## begin
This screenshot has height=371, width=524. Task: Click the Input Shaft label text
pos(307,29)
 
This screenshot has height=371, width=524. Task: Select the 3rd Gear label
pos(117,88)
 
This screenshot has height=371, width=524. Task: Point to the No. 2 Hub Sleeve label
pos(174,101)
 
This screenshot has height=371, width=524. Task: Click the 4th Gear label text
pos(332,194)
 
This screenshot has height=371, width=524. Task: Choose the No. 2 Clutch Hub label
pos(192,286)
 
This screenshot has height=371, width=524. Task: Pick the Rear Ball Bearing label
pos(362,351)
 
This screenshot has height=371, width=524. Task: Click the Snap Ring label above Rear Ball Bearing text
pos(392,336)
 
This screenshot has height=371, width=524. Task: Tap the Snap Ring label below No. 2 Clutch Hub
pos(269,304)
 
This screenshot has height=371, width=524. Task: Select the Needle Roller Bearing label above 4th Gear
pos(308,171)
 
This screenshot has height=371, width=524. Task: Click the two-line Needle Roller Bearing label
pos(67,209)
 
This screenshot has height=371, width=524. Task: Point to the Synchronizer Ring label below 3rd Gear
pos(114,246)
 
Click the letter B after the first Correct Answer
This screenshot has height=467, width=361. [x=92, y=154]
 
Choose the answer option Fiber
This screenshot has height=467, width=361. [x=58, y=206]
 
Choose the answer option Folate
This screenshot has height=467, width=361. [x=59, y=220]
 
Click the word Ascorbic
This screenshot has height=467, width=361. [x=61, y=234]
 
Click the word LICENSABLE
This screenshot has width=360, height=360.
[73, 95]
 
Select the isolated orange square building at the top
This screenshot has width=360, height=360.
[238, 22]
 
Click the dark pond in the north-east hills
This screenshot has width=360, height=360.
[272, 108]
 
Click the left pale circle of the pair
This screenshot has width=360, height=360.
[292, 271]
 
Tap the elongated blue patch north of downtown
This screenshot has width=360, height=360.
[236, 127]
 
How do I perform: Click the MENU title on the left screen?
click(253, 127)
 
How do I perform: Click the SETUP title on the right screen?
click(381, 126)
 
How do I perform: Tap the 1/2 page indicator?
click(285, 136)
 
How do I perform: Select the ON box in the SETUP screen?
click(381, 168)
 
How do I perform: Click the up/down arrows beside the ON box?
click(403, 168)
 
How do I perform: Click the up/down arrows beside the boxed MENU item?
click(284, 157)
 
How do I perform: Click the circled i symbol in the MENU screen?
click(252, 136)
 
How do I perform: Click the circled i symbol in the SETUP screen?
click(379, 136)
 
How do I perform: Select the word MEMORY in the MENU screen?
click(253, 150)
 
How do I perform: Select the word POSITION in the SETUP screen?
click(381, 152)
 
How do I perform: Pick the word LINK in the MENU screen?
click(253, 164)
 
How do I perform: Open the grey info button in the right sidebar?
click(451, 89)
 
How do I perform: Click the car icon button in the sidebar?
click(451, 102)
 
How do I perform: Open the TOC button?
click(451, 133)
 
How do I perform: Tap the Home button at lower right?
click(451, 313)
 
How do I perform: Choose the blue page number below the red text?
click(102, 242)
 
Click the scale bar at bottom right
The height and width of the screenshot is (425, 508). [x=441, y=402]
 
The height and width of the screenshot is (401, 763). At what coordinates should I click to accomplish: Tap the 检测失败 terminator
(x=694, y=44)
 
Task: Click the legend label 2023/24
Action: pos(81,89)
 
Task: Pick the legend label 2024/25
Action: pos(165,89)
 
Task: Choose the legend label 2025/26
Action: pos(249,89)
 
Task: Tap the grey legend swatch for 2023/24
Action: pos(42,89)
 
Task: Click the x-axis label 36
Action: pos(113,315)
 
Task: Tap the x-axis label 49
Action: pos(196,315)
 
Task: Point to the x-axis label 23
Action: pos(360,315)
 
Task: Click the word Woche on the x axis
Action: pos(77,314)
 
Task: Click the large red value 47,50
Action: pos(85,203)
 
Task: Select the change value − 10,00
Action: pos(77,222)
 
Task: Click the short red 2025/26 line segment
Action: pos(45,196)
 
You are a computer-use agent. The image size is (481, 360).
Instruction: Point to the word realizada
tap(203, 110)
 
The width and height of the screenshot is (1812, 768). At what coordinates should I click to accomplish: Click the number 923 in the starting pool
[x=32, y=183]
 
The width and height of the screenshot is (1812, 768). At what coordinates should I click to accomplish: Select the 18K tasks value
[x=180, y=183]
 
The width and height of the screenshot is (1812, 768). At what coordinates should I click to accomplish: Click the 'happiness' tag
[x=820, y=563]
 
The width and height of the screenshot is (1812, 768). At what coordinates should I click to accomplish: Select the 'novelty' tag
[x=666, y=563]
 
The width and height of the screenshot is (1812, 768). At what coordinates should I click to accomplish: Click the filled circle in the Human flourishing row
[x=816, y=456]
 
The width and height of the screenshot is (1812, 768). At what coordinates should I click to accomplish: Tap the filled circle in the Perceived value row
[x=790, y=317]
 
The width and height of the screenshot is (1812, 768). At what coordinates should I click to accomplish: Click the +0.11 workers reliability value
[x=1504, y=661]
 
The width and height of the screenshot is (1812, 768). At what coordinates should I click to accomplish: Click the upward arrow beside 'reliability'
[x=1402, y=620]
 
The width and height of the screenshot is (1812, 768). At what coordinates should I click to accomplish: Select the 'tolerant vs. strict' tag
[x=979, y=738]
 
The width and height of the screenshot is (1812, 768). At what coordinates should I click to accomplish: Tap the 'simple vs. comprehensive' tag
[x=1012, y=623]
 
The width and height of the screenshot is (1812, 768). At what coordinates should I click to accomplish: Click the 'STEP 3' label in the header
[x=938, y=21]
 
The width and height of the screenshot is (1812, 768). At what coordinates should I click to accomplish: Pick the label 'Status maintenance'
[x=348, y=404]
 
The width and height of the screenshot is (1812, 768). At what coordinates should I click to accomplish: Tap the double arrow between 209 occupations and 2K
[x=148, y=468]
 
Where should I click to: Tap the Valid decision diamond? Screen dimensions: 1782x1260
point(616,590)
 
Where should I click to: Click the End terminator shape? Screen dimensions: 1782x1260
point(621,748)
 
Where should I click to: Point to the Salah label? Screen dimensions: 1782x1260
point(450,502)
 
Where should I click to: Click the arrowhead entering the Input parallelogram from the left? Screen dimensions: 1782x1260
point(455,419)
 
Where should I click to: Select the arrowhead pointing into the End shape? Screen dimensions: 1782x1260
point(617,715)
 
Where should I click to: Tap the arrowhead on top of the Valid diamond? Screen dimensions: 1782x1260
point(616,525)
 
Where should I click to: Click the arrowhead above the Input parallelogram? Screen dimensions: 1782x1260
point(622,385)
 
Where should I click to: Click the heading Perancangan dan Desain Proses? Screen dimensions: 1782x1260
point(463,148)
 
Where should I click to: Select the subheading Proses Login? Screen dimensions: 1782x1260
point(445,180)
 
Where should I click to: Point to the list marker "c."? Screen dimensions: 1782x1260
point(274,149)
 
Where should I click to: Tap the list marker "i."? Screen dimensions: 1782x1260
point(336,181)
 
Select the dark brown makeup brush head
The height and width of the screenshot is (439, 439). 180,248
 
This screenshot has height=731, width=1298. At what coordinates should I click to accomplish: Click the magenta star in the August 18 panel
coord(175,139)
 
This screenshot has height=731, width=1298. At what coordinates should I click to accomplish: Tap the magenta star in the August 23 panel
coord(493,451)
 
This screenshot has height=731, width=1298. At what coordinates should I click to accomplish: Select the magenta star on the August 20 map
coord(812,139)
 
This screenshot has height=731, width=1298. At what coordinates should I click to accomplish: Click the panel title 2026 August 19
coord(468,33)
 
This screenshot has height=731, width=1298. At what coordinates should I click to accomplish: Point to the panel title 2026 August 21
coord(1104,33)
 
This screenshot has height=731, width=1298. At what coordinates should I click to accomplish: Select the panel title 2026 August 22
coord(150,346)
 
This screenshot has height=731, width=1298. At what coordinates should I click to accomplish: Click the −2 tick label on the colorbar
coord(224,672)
## end
TASK DESCRIPTION: Reproduce the lines from the one containing "the 'novelty' tag" through the one containing "[x=790, y=317]", both included, substituting "solid dot" for every "filled circle" and leaving everything else unchanged.

THE OUTPUT:
The width and height of the screenshot is (1812, 768). At what coordinates should I click to accomplish: Select the 'novelty' tag
[x=666, y=563]
 
The width and height of the screenshot is (1812, 768). At what coordinates should I click to accomplish: Click the solid dot in the Human flourishing row
[x=816, y=456]
 
The width and height of the screenshot is (1812, 768). At what coordinates should I click to accomplish: Tap the solid dot in the Perceived value row
[x=790, y=317]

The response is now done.